Halep’ten bir göç başlaması durumunda Türkiye sınırına en az 1 milyon insanın geleceğini bildiren Cumhurbaşkanı Erdoğan, “Bunun bedelini kusura bakmayın da biz ödeyemeyiz. Bunu özellikle tahrik edenler, Türkiye’yle masaya oturup bunu konuşmak zorundadır” dedi ve Suriye’deki çatışmalar bittiğinde Halep’i birlikte yeniden ayağa kaldıracaklarını, Halep’te kalıcı güven ve huzuru sağlayacak adımların atılması için üzerlerine düşenleri yapacaklarını bildirdi.

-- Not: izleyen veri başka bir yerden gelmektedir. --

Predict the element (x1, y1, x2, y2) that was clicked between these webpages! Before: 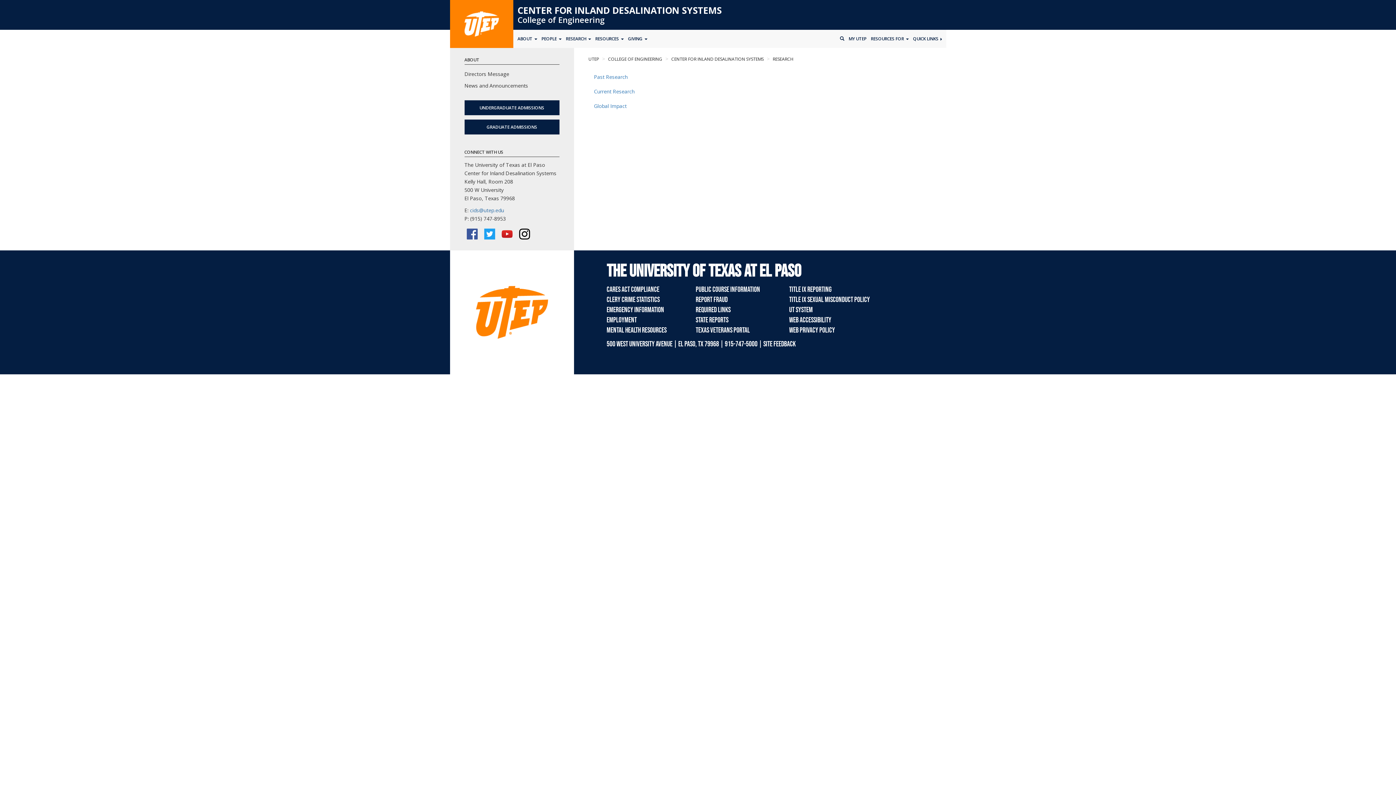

Türkiye’nin geleceğini terör örgütleri eliyle biçimlendirebileceklerini sananların yanıldığı, tam tersine terör silahının çok yakında bunu kullananların elinde patlayacağını ve onların canını yakmaya başlayacağını söyleyen Cumhurbaşkanı Erdoğan, konuşmasında şu görüşlere yer verdi: “Bugüne kadar binlerce DEAŞ’lıyı sınır dışı eden, on binlercesine ülkemize giriş yasağı koyan bir ülke olarak, bu konuda birikimimizi ve öngörülerimizi kimse yabana atmasın. Türkiye’ye karşı PYD, YPG gibi terör örgütlerinin, Bağdat yönetimi gibi mezhep fanatiklerinin, Esad yönetimi gibi kendi halkını katledenlerin yanlarında yer alanları bir kez daha ikaz ediyorum: Yanlış yoldasınız, tutuşturmaya çalıştığınız ateş bizden çok sizi yakar. Bağdat yönetimi önce kendi ordusunun mezhebi yapısını lütfen kalksın da dünyaya bir açıklasın bakalım, yüzde kaçıyla hangi mezhepten oluşuyor? Bir defa burada yıllarca Sayın Maliki’ye bizzat başbakanlığım döneminde söylediğim şeydir bu, nüfusunuzdaki mezhebi oran neyse gelin şu ordunuzu buna göre oluşturun dediğimizde sesini çıkarmayanlar aynen bildiklerini okumaya devam ettiler. Türkiye’nin kendi vatandaşlarının ve bölgedeki kardeşlerinin huzuru, güvenliği, esenliği dışında bir amacı yoktur. Bizi saf dışı bırakmayı amaçlayan her hamle, bölgenin yeni acılara sürüklenmesine yönelik atılan bir adım demektir. Demokrasi, özgürlükle, insan hakları gibi küresel değerlerin bölgemizdeki en önemli temsilcisi olan Türkiye’nin karşılaştığı bu tehditlerin sonuçları herkes için çok ağır olacaktır.”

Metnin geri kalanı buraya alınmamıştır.